Skin and Hair Testing
Here in the lab at Valley Equine, we test for a several different skin complaints using various methods. All testing ideally starts with the same sample – a skin scrape, where the vet uses a blade to scrape skin cells. hairs and any scabs or flaky material from a suspicious area. A small sample of hair, plucked so that it includes the hair roots, is also especially helpful in interpretation. From here, our lab staff perform direct microscopy – where the sample is softened with chemicals and examined under a microscope – and a fungal culture – where the sample is placed onto a special type of agar gel that encourages the growth of fungus, with ringworm reacting with the agar and turning it a deep red colour if it is present.
Ringworm is a very common skin complaint in horses. It is caused by a fungus, and is extremely contagious to other animals. It can be spread through direct contact, but also through tack and grooming equipment. If ringworm is identified in one or more of your horses, it is important to take precautions to reduce the risk of spreading the infection to other animals on the premises.
The first signs of ringworm are usually raised circular patches on the skin with the hair falling out in these areas. Thick, dry scabs will then usually form over these areas.

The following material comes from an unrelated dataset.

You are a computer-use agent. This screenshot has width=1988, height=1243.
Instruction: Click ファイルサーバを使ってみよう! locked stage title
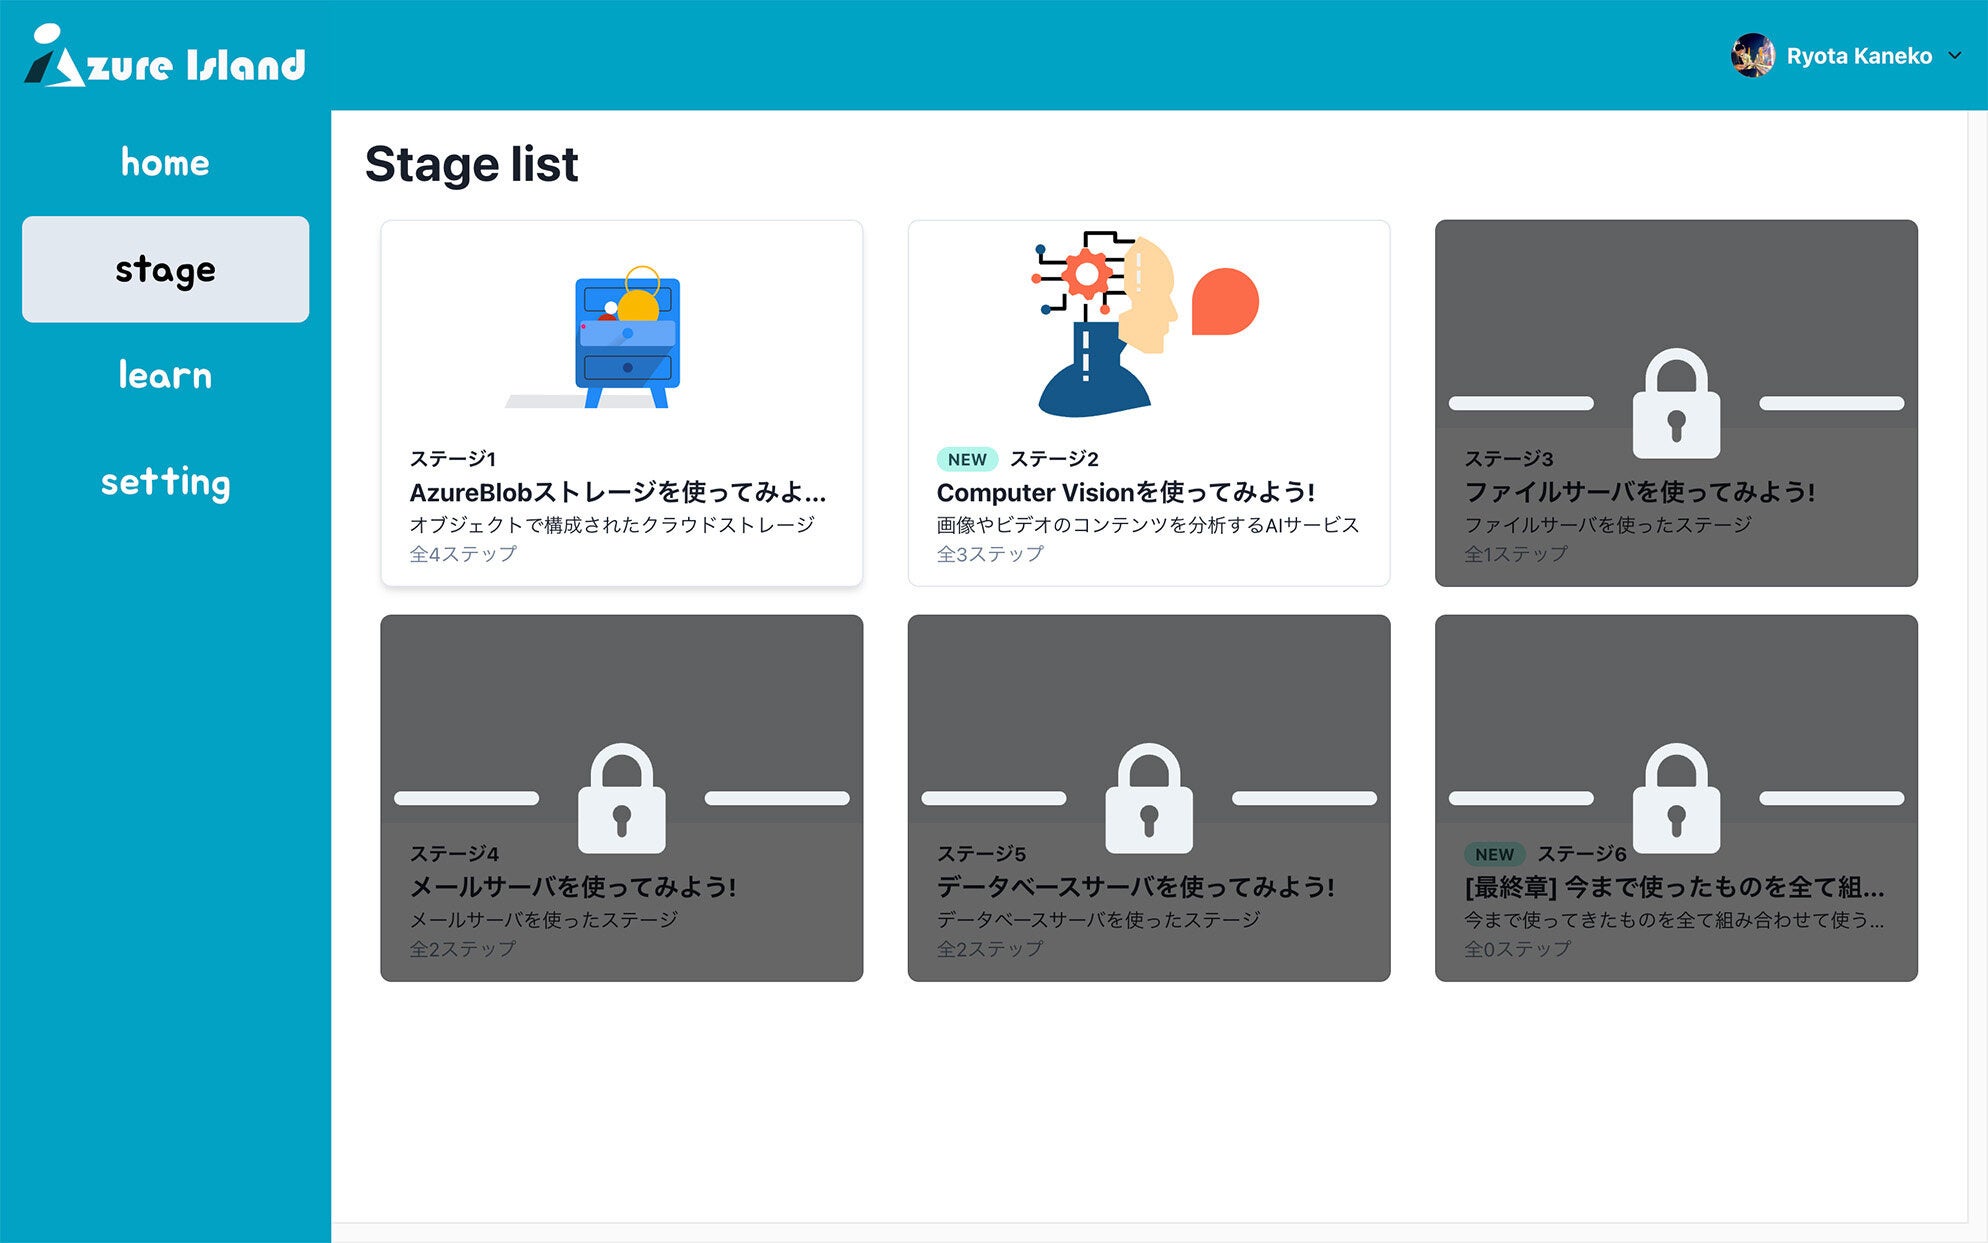[x=1639, y=492]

On the day of submission of a skin/hair sample, you will receive a result telling you whether the sample was microscopically negative or positive for ringworm. If the result is positive, your vet will discuss the treatment options with you as soon as possible. If the result is negative, it is advised to await the fungal culture result 3-4 days after submission. If the fungal culture is negative, it can be confirmed that your horse is not suffering from ringworm. Again, if a positive result is given after culture, your vet will discuss treatment options with you.

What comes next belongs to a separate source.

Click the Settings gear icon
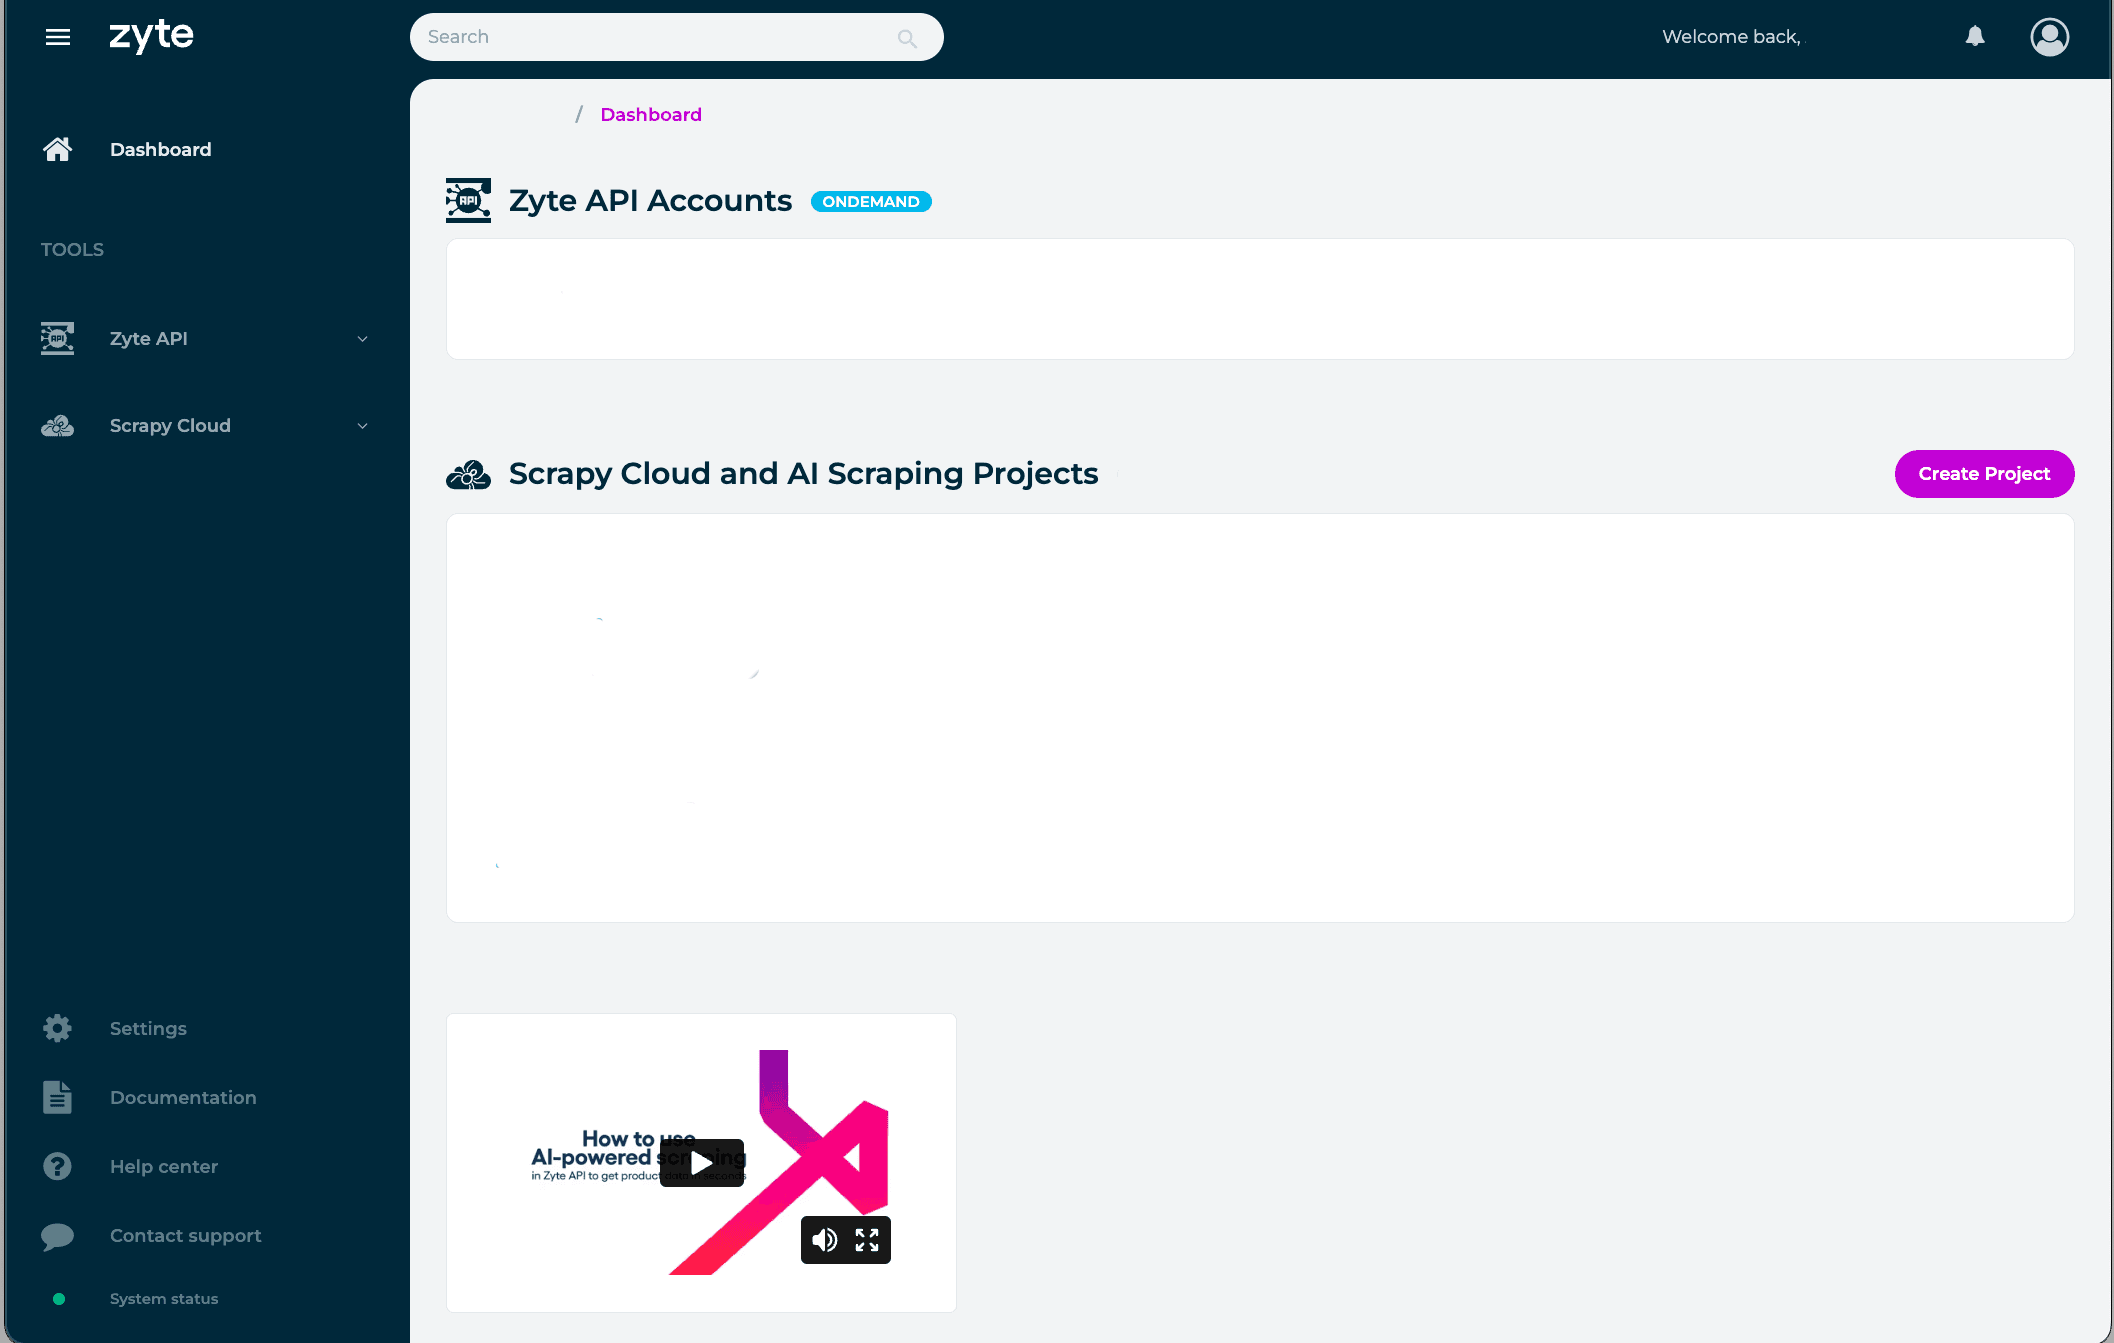Screen dimensions: 2114x1343 tap(57, 1028)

We also issue on request negative ringworm certificates to prove fitness to race.
Mites and Lice
We also test for external parasites when performing skin/hair testing. Lice are one of the most common parasites found on the skin of horses. There are two types – biting lice, which feed on the skin cells and hair outside the body; and sucking lice, which pierce the skin in order to feed on the fluids beneath. Lice can usually be seen during a routine examination of the animal, either by yourself or a vet. Lice can be brought in contained in a sealed specimen pot (or similar) for identification.
Mites are most often associated with mange in horses, and cause raised fluid filled bumps on your horse’s skin, along with possible hair loss. More extreme cases of mange can result in widespread scaling and scabbing of the skin, along with intense itching. Diagnosis of mites is usually by microscopy – if enough layers of skin are included in the skin scrape, the mites and their eggs can be clearly seen.